How Linked Data Solved A Digital Age Marketing Problem

Founder of Apiwise and 15-year veteran of the API space, Dimitri van Hees began his APIcon talk by putting this up on the screen: 0641011744. Is it a number? A registration number? A New Zealand phone number? Maybe a flight number? Perhaps the new coordinates to get back to the island of Lost? Last ten digits of a bank account? Dutch people would immediately recognize it as a phone number. But what about the other 7.019 billion people in the world?

Digits like letters and the words they make up need context and meaning for both humans and machines to make sense of them.  Linked Data, which makes up The Semantic Web or Web 3.0 looks to be the common way to define what data means and that everything is just the same, providing links to external resources like apps and even adding the possibility to query multiple datasets.

This piece looks to help you define what is Linked Data, what it means for your business, and to give you a case study to see it in action.

What is Linked Data?

Manu Sporny points out how the Internet has provided us with an infinite amount of data from spreadsheets to videos to images to the websites that often bring them all together, linking from one thing to another and allowing us to constantly discover more information. However, this way of connecting everything—which is somewhat human-friendly—isn’t machine-readable. It has become the job of the developer to identify these things— such as name, location, mood—in a way computers can understand. But then you come across the problem of many different formats used to express data on the web, and you need to come up with a way to link all this disparate information together. This is why you relate it so each property (like name) gets related to a value (like Bob.)

The next step is to link all of this information together, allowing the computer to recognize relationships between data sets. Like with Google’s Knowledge Graph and Facebook’s Open Graph Protocol, you can create a graph of information where each node is something you are talking about, with more information being shared and potential connections made between these nodes and across websites.

Sporny explains that “So Linked Data is data expressed on a website that can traverse via links to other websites. And that means that the Internet or the Web becomes this global information repository,” where you can ask the Internet questions like “Who is Bob’s parent?” and it will be able to start on one website, follow the link to another website, and find the answer to a question for you.

However, how would the computer know which Bob is Bob? The URL acts as a universal ID mechanism, where Bob’s URL is connected via a “parents” URL to Larry, Bob’s parent. Similarly, with Google and Facebook’s graphs, it goes through information found on a page to explain to the computer what a page is about.

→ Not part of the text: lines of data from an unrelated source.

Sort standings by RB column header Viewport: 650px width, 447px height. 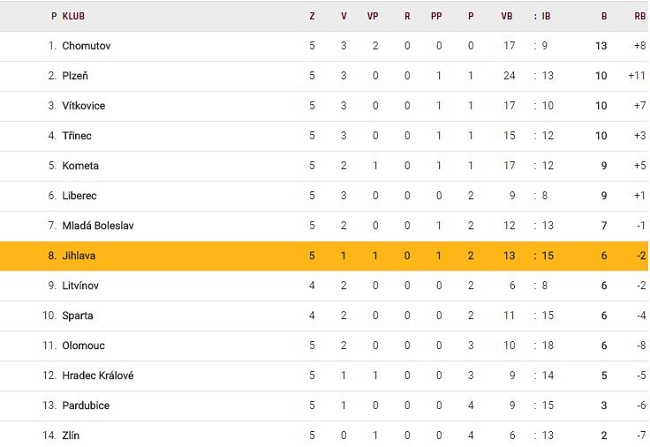pyautogui.click(x=639, y=16)
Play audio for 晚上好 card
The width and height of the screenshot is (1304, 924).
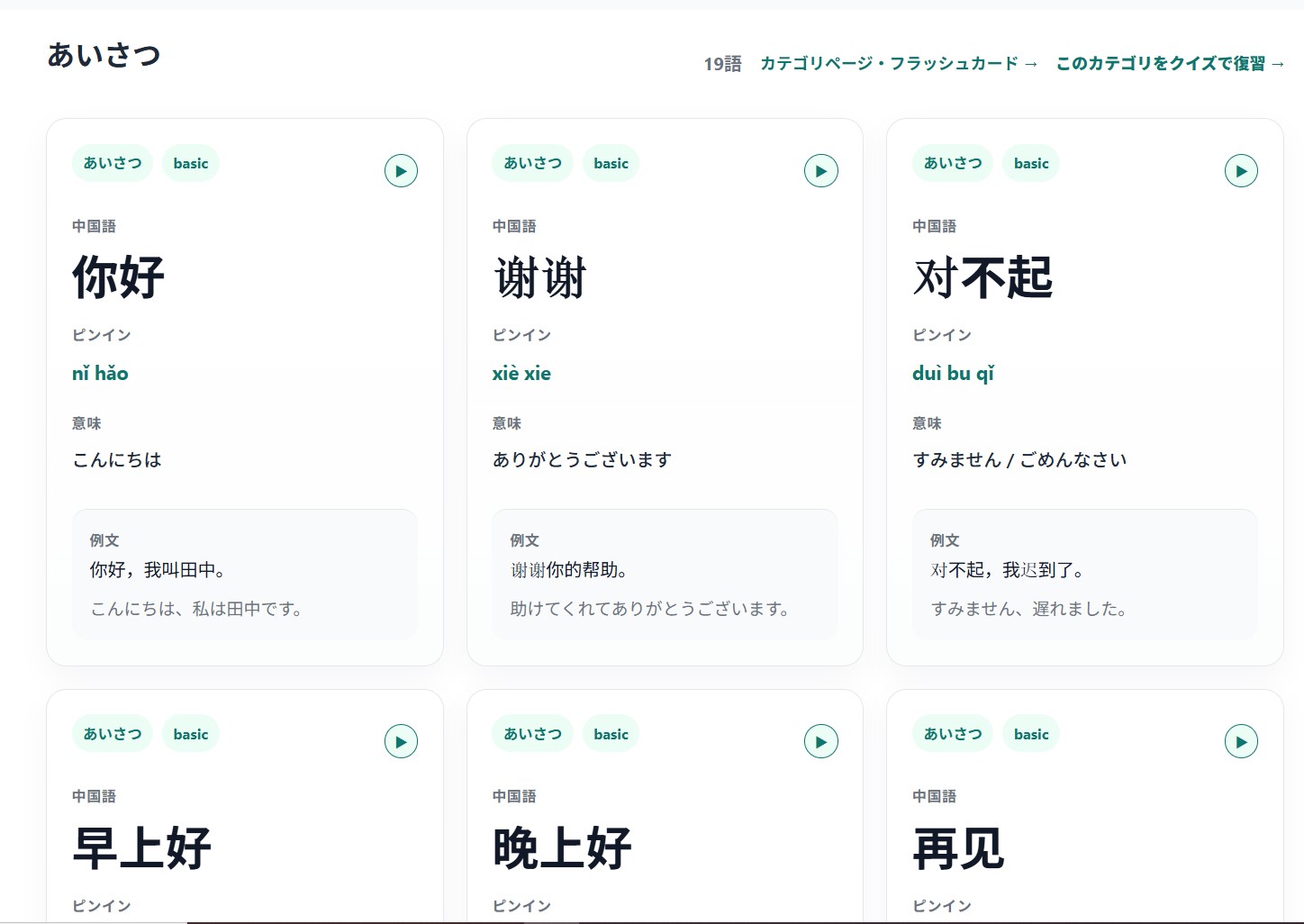820,742
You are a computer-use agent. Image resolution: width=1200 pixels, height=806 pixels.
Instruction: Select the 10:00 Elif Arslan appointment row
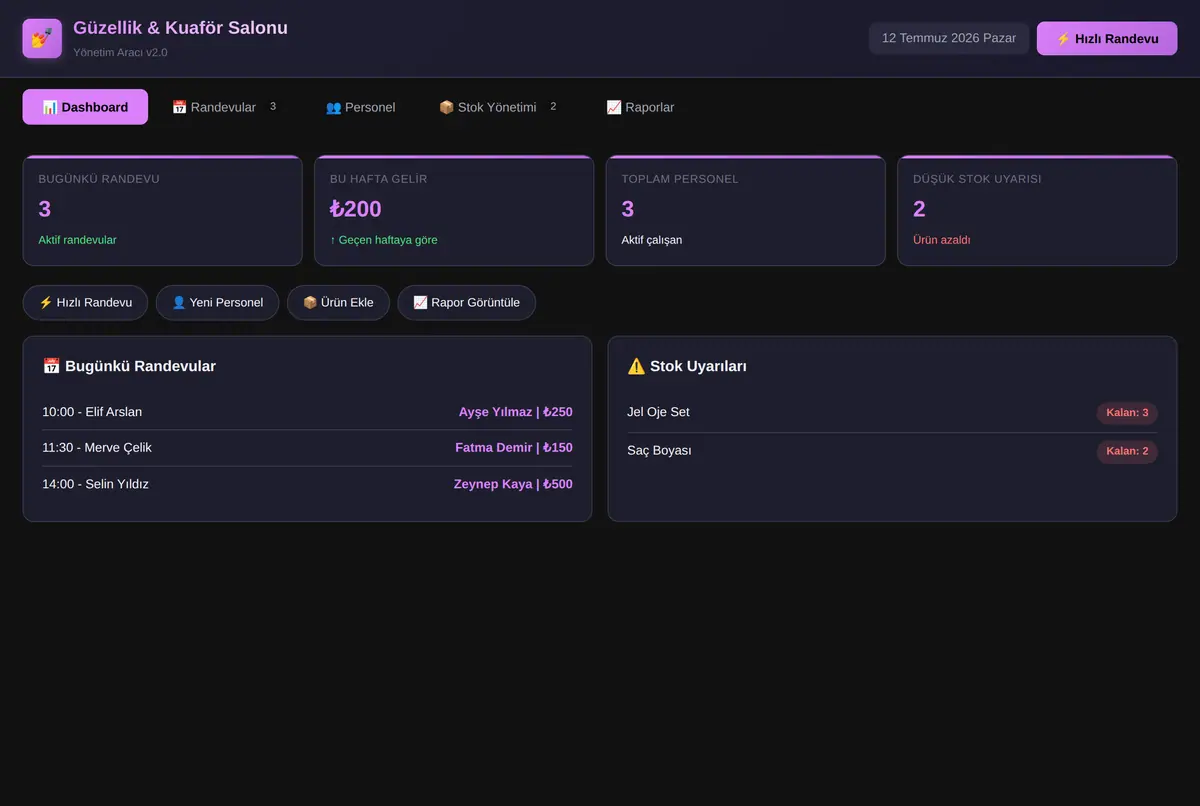click(307, 412)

To learn more about Linked Data and how it is used and created on the web, Sporny recommends checking out the information presented on JSON-LD and RDFA.

And now that we know what it is and what it can be, let’s jump right into a case study to see Linked Data in use!

Linking Linked Data and Berners-Lee’s Five-Star Model for Open Data

Van Hees referenced Tim Berners-Lee, inventor of the Web and a Linked Data initiator, and his Five-Star Model for Open Data:

  1. Make your stuff on the web available under whatever format under an open license.
  2. Make your data available in a structured way and machine-readable. (Excel instead of a faxed copy.)
  3. Use non-proprietary formats.
  4. Use URIs to denote things so that people can point at your resource description framework standards.
  5. Link your RDF and all data to other data to provide context.

Van Hees analyzed the foundation for modern open data by considering the open data needs and expectations of the target audiences:

  • Who are a part of the Linked Data landscape? The open data community, the Linked Open Data community, the API community, data publishers and data consumers.
  • What do the data consumers demand? Provide us with the developer-friendliest way to access your data—like via API—and we might just use it.
  • What do data publishers want to know? How should we publish our data, and what are the costs and benefits of doing it this way?
  • What matters to the open data community? It doesn’t matter how it’s published. We are satisfied with it just being open.

Van Hees was a part of the Dutch Linked Open Data Program, which brought together universities, governments, public-private partnerships, and Freshheads, the place he was working as a data specialist at the time and one of the very few commercial parties. Beyond this, many data communities joined the cause: the Open Data Community, the Linked Open Data Community, the API community, and data publishers and consumers.

Van Hees says that while governments like the PR of open data, it’s simply a high investment in time and IT infrastructure and the benefits and return on investment aren’t often understood. Add to this the challenge that the vast majority of government data is exposed via .CSV. “As a result, the quality of most data sets are at best three stars,” he said.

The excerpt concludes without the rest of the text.